▶ **Document segment**

━━━━━━━━━━━━━━━━━━━━━━━━━━━━━━

In the field of comparative religion, Al Biruni regards all religions as being related to each other, no matter how distantly, and how dissimilar they might appear to be, because all religions are, ultimately, human constructs in an effort to know God, or the Divine. Al Biruni is considered to be one of the most important authorities on the history of religion, and the religions he studied included Judaism, Zoroastrianism, Hinduism, Christianity, Buddhism, Islam and other religions as well. When it came to Hinduism, Al Biruni deplored the dearth of primary sources that were available to him, and also deplored the works of those scholars who approached the study of Hinduism with the sole agenda of proving it to be wrong. Guided by a high sense of ethics and a sincere desire to learn, Al Biruni sought to explain the various religions of the world to one another. Because of Al Biruni’s objectivity and adherence to the facts regarding the religions and cultures he studied, his works in the fields of ethnography and comparative religion were eagerly sought.
A Summary of Al Biruni’s Other Scientific and Scholarly Accomplishments
In short, Al Biruni was one of the most gifted and prolific scientists and scholars of the medieval Muslim Golden Age. Possessed of an astounding and inquisitive intellect, he was also a great humanist and world citizen, and always strove to promote learning and understanding between different nations, cultures and civilizations. All areas of human knowledge, learning and wisdom were the subject of his tireless investigations, explorations and discoveries.
In the field of geography, Al Biruni’s most celebrated achievement was to use the measured height of a mountain combined with trigonometric calculations, all aided by the use of an astrolabe, to measure the radius of the earth with remarkable precision. Al Biruni is seen as the father of geodesy, or the use of mathematical calculations to determine the geographical coordinates of places on earth. He is also credited as being one of the first to apply the experimental scientific method to the study of mechanics, a branch of physics that deals with the impact of outside forces on the motion of physical objects. Al Biruni united the sciences of hydrostatics and dynamics to create the new field of hydrodynamics. In pharmacology and mineralogy, Al Biruni measured the specific gravity of many metals and minerals with great precision, using an apparatus he designed and constructed himself.

━━━━━━━━━━━━━━━━━━━━━━━━━━━━━━

Saved data entries
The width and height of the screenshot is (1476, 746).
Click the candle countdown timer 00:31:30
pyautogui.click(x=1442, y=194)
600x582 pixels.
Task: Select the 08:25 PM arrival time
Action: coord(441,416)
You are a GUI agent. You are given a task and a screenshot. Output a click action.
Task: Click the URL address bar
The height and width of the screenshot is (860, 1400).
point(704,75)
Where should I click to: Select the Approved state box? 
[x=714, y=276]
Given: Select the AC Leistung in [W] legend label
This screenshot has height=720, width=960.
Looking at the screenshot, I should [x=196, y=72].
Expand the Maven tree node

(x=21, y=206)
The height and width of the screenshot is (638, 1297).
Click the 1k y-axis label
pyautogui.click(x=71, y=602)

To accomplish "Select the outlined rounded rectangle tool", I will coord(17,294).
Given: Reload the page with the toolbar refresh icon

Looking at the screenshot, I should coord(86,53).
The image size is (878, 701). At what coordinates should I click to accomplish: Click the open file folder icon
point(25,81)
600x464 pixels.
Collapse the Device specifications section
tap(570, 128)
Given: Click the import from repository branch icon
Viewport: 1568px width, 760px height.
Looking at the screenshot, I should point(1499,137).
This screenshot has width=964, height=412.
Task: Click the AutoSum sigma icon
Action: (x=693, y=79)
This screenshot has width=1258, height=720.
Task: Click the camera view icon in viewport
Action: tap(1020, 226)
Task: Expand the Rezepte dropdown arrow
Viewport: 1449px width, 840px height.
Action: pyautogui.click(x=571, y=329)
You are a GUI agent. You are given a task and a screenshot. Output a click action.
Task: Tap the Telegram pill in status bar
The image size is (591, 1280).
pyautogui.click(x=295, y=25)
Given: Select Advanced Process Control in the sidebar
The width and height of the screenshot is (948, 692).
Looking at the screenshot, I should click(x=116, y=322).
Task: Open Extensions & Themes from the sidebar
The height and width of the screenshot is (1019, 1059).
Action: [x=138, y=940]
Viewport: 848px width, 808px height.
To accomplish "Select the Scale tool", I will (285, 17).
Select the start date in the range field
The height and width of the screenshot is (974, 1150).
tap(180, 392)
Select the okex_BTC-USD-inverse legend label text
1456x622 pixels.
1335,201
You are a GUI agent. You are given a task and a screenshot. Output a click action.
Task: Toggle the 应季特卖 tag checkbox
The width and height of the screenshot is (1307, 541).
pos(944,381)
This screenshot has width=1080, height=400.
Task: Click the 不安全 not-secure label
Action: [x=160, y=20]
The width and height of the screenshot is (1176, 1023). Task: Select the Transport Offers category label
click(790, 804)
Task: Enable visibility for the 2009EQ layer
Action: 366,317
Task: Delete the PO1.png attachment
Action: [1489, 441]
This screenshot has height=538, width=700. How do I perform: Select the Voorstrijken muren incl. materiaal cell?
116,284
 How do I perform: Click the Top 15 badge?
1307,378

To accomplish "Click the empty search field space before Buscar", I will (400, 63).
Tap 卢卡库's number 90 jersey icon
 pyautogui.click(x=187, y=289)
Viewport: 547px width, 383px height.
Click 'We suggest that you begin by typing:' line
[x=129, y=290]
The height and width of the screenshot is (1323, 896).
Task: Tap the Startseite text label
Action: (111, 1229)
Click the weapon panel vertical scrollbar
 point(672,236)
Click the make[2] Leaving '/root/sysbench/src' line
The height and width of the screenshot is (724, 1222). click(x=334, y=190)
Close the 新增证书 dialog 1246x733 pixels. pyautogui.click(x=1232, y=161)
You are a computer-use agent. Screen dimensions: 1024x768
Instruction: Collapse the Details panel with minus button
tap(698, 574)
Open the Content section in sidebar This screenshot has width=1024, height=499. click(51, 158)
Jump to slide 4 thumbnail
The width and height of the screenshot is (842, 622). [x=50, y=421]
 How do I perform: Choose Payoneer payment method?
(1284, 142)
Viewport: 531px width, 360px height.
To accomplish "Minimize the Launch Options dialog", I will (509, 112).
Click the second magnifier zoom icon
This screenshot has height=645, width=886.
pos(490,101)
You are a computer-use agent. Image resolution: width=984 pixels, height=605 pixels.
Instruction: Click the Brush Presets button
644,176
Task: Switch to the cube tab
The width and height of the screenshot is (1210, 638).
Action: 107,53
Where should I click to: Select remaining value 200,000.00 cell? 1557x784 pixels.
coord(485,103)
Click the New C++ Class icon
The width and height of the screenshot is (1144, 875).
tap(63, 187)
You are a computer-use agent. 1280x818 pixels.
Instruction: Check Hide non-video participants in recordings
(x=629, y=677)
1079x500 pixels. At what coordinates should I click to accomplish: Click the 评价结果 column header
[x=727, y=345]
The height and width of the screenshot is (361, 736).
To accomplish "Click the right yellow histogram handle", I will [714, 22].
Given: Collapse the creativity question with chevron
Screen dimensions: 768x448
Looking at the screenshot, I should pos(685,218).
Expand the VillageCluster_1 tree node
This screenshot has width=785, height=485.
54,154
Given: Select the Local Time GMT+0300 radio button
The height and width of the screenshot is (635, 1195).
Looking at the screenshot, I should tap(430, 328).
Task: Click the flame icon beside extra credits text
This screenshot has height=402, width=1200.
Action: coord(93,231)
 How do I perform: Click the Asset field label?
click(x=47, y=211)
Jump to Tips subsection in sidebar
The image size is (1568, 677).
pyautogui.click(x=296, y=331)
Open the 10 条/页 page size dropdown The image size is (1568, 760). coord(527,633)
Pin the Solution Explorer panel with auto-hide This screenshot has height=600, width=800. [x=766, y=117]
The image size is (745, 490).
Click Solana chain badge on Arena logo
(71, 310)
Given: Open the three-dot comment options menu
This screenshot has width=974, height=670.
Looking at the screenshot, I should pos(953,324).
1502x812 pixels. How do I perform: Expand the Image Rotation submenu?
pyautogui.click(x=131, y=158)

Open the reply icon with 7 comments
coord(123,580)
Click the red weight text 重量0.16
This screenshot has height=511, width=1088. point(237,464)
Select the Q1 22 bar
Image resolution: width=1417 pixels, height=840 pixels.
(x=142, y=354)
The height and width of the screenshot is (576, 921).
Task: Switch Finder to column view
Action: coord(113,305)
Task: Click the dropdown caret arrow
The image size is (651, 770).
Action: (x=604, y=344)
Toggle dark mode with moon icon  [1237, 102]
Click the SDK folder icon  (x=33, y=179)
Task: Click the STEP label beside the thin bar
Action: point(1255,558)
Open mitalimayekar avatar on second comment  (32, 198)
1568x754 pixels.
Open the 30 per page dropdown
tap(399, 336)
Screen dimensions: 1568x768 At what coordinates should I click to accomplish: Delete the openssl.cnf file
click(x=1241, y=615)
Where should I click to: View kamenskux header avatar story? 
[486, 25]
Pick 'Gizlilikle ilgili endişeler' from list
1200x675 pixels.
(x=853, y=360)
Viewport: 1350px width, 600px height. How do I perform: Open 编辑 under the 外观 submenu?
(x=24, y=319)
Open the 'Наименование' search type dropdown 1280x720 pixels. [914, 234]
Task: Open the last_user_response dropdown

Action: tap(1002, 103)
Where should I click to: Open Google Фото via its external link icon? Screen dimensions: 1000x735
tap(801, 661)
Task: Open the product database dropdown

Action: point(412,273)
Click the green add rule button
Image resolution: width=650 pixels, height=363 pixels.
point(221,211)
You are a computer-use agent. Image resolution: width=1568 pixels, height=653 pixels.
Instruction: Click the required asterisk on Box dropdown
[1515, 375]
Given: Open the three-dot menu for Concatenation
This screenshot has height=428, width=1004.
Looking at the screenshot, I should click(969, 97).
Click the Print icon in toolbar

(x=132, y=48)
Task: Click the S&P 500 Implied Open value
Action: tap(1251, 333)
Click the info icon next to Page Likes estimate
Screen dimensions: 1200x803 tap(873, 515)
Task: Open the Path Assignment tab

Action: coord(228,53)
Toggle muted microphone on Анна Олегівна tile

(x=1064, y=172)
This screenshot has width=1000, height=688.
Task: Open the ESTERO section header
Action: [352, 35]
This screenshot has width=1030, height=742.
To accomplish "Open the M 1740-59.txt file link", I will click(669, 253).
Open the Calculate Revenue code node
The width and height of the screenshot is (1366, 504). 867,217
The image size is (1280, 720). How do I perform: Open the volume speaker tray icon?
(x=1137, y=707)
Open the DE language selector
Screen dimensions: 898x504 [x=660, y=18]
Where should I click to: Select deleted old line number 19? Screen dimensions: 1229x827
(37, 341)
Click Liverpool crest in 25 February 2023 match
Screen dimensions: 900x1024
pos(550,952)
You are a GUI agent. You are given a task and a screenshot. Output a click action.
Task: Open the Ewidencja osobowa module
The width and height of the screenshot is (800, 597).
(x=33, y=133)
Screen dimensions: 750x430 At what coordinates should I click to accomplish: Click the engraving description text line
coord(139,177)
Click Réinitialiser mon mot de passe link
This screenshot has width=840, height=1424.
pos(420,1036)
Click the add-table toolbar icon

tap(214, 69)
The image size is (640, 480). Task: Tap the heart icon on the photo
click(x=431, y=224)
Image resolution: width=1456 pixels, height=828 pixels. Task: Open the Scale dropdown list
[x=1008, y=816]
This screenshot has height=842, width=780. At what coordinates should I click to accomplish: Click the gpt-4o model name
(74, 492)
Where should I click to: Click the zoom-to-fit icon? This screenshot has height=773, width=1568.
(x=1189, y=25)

━━━━━━━━━━━━━━━━━━━━━━━━━━━━━━

▶ **What is expected**
Can you repeat the Al Biruni passage word for word, starting at "In the field of geography, Al" and ending at "and constructed himself."?

▶ **Response for this exercise**
In the field of geography, Al Biruni’s most celebrated achievement was to use the measured height of a mountain combined with trigonometric calculations, all aided by the use of an astrolabe, to measure the radius of the earth with remarkable precision. Al Biruni is seen as the father of geodesy, or the use of mathematical calculations to determine the geographical coordinates of places on earth. He is also credited as being one of the first to apply the experimental scientific method to the study of mechanics, a branch of physics that deals with the impact of outside forces on the motion of physical objects. Al Biruni united the sciences of hydrostatics and dynamics to create the new field of hydrodynamics. In pharmacology and mineralogy, Al Biruni measured the specific gravity of many metals and minerals with great precision, using an apparatus he designed and constructed himself.